Frédéric Boyer, Là où le cœur attend, P.O.L, Paris 2017
Ce dernier né des nombreux textes de l’auteur depuis un peu plus de 25 ans mêle poésie, réflexion philosophique, méditation biblique, traversée littéraire et une fois encore, l’intelligence d’une sensibilité aiguisée qui ne rate pas grand-chose de ce qui nous arrive. Qu’est-ce que l’espérance ? En quoi est-elle comme un gravillon dans la chaussure, qui fait boiter, questionne les évidences, non seulement de la vie personnelle, mais de la société tout entière ? Quand la vie pèse au point de devenir impossible, quand l’abîme, celui de Job, des psaumes et de tant d’entre nous, appelle la mort, comment vivre encore ? On voudra bien ne pas confondre espérance et superstition, possibilité d’un miracle ou d’un happy-end. Si l’espérance est possible, c’est parce qu’elle ouvre à la gratuité, fait dérailler les explications et la causalité, et redonne à la vie sa force, celle de seulement être offrande.

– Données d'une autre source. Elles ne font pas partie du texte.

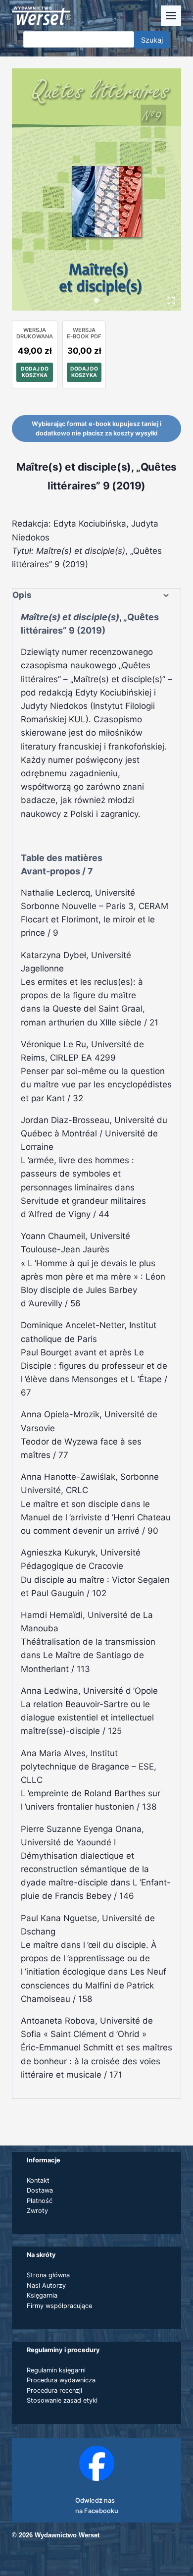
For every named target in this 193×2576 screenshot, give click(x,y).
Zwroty (37, 2210)
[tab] (96, 300)
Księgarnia (42, 2295)
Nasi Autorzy (46, 2285)
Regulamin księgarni (56, 2370)
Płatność (39, 2200)
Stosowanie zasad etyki (62, 2400)
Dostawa (40, 2190)
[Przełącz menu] (171, 15)
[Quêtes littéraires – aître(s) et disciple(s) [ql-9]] (96, 189)
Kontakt (38, 2180)
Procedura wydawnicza (61, 2380)
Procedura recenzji (54, 2390)
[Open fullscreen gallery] (171, 301)
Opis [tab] (22, 595)
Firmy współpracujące (59, 2305)
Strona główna (48, 2275)
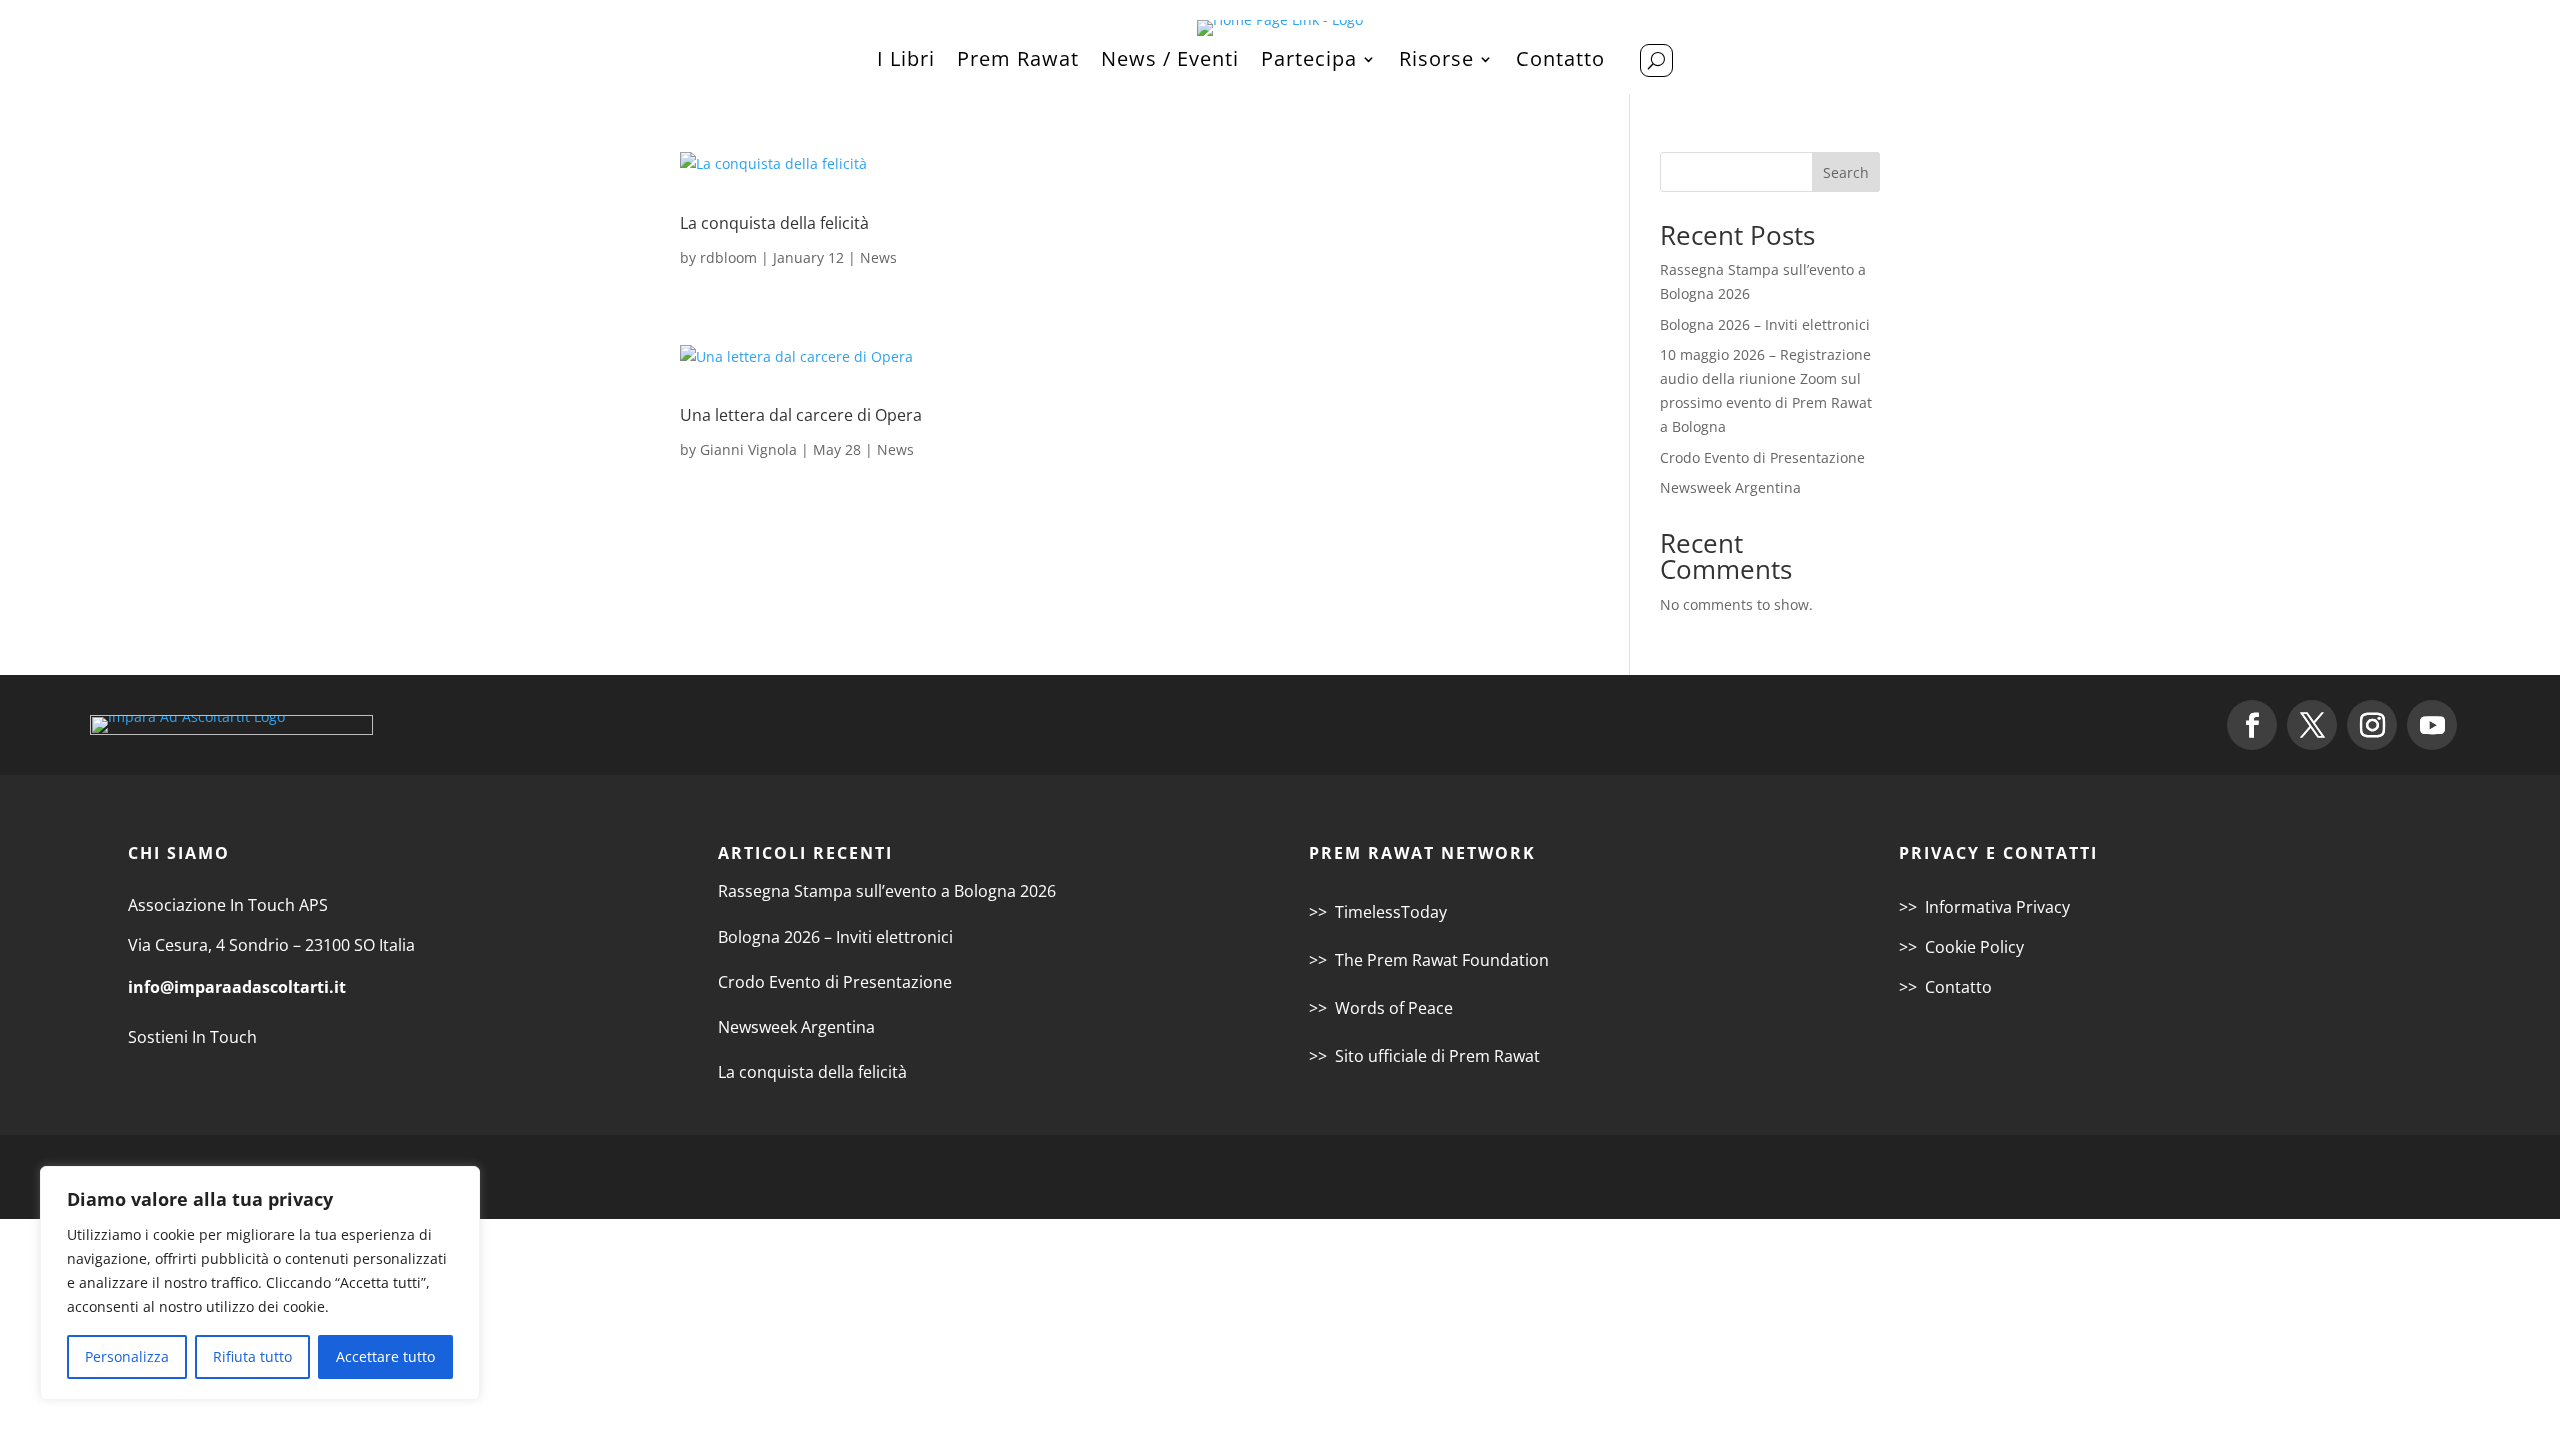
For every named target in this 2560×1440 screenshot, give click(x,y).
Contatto (1560, 62)
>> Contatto (1945, 987)
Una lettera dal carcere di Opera (801, 415)
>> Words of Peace (1381, 1008)
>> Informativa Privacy (1984, 907)
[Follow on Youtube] (2432, 725)
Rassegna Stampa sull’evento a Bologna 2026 (887, 891)
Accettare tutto (385, 1356)
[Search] (1656, 60)
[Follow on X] (2312, 725)
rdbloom (728, 257)
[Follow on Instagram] (2372, 725)
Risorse (1436, 62)
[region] (260, 1283)
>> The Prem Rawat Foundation (1429, 960)
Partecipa (1309, 62)
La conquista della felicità (774, 223)
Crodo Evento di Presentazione (1762, 457)
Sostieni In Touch (192, 1037)
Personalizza (127, 1356)
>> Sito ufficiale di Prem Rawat (1424, 1056)
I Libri (906, 62)
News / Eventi (1170, 62)
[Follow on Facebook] (2252, 725)
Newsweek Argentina (1730, 487)
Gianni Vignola (748, 449)
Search (1846, 172)
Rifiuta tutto (252, 1356)
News (878, 257)
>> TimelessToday (1378, 912)
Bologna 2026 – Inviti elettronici (1765, 324)
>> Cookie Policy (1961, 947)
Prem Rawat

Alice Ferney, Les Bourgeois, Actes Sud, Arles 2017
Un roman qui se lit facilement, l’histoire de la famille Bourgeois sur un peu plus de cent cinquante ans, comment cette famille se constitue, ce qui la constitue, ces repères et le monde qui change, le monde avec ses chaos, deux guerres mondiales, les guerres coloniales, la vérité des camps d’extermination, les attentats de Charlie-Hebdo, de nombreux autres événements que l’on ne qualifiera pas pour n’être pas partisan, mai 68, la loi Veil, le féminisme, et même, en quelques lignes, la Manif-pour-tous. La continuité d’une famille, cela va de soi, confrontée, ou du moins face à un monde qui change.